_Directions for this task_
In the records below, find the line containing "The width and height of the screenshot is (643, 360)." and the line containing "Task: Switch to the Backlog tab". Give again exactly those lines and every line between them, omitting the pictures.

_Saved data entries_
--------------------------------------------------
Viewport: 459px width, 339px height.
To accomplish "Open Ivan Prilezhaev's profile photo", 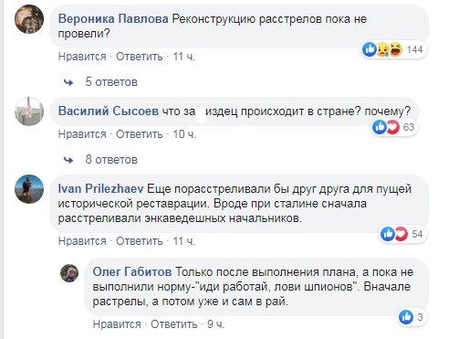I will (29, 189).
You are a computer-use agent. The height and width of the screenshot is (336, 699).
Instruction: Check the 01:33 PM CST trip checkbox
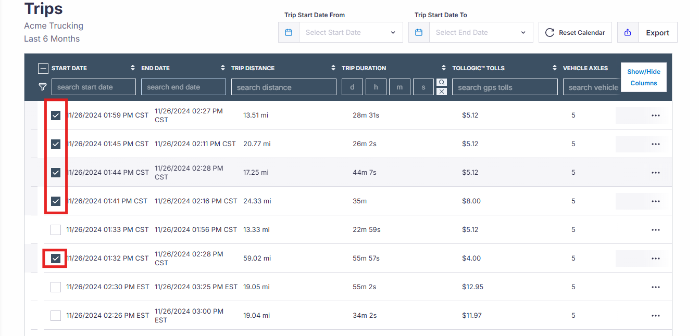coord(56,229)
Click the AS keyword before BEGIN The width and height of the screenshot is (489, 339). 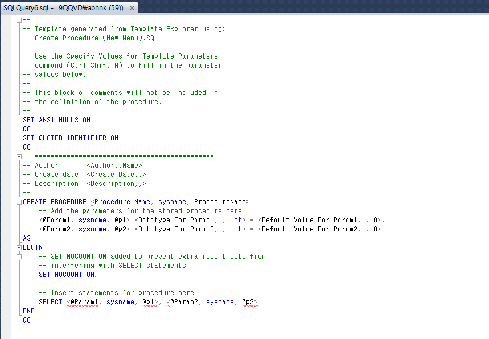click(x=27, y=238)
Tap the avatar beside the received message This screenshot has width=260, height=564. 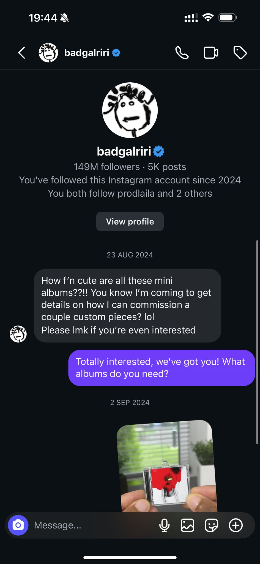click(x=18, y=334)
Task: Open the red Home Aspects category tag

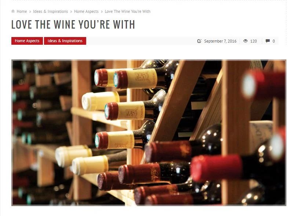Action: [x=27, y=41]
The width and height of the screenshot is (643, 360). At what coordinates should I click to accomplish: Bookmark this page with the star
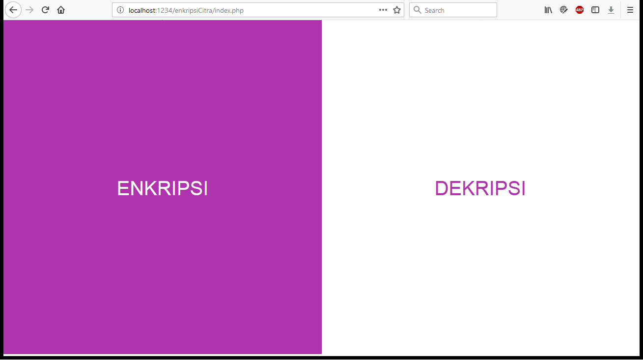[397, 10]
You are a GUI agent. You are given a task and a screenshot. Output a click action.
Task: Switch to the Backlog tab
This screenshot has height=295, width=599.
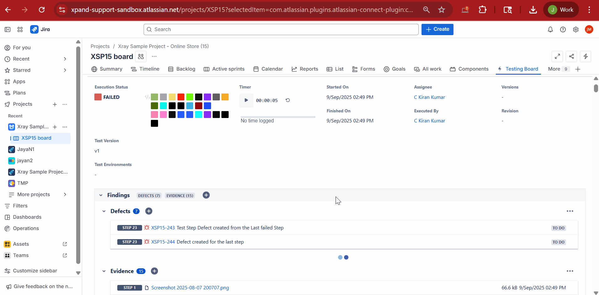[182, 69]
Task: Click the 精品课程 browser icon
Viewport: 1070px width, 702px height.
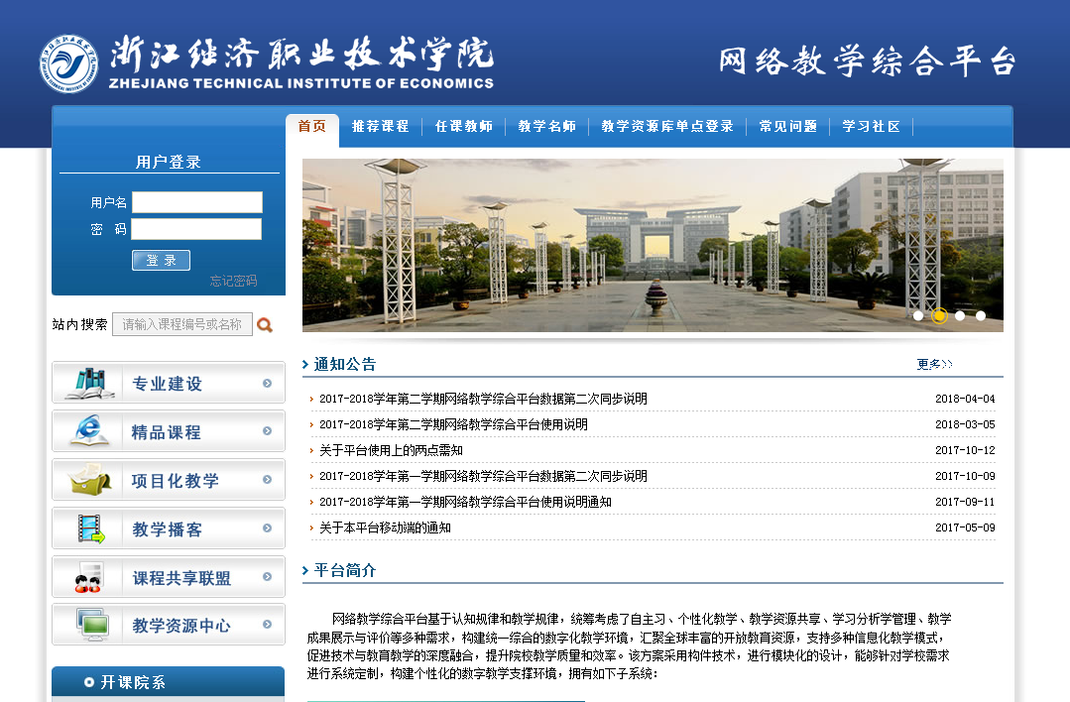Action: [x=89, y=431]
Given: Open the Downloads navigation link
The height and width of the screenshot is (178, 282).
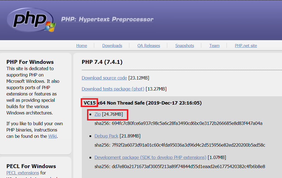Looking at the screenshot, I should tap(112, 46).
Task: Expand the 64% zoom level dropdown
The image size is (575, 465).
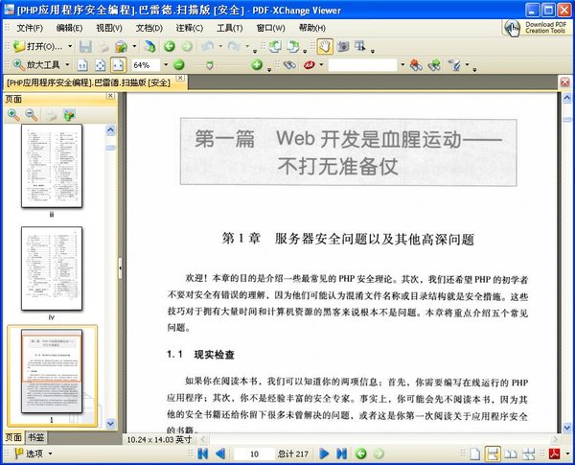Action: [166, 65]
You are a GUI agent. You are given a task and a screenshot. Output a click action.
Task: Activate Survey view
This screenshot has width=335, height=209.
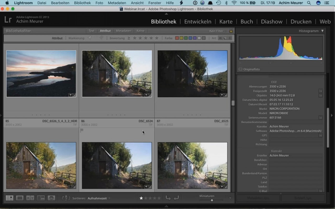click(41, 198)
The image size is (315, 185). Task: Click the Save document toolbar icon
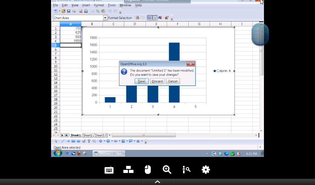pos(69,11)
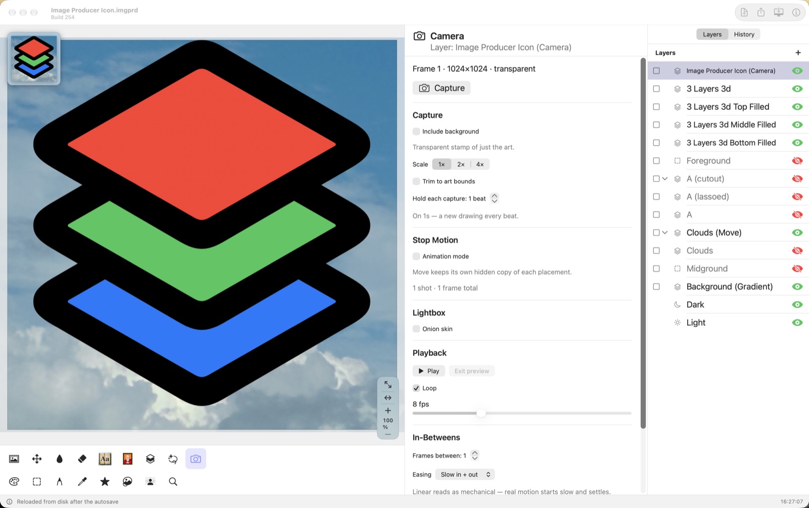Collapse the Clouds (Move) layer chevron
Viewport: 809px width, 508px height.
[x=665, y=233]
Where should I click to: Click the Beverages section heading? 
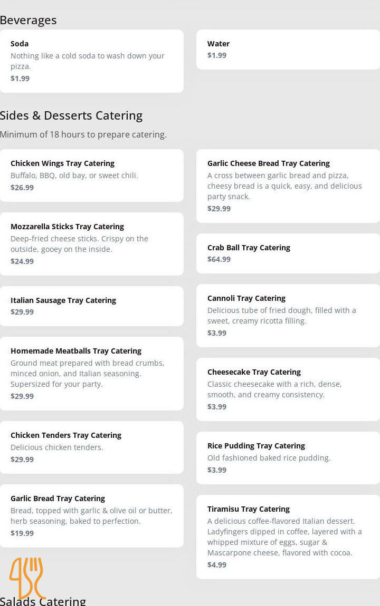[29, 20]
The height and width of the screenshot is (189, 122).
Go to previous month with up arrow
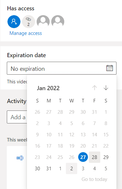[x=94, y=88]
--------------------------------------------------
_Exercise output_
The width and height of the screenshot is (643, 360). At what coordinates should I click to accomplish: Bookmark this page with the star
[397, 10]
You are a GUI agent. You are given a task and a screenshot. Output a click action.
Task: Switch to the Backlog tab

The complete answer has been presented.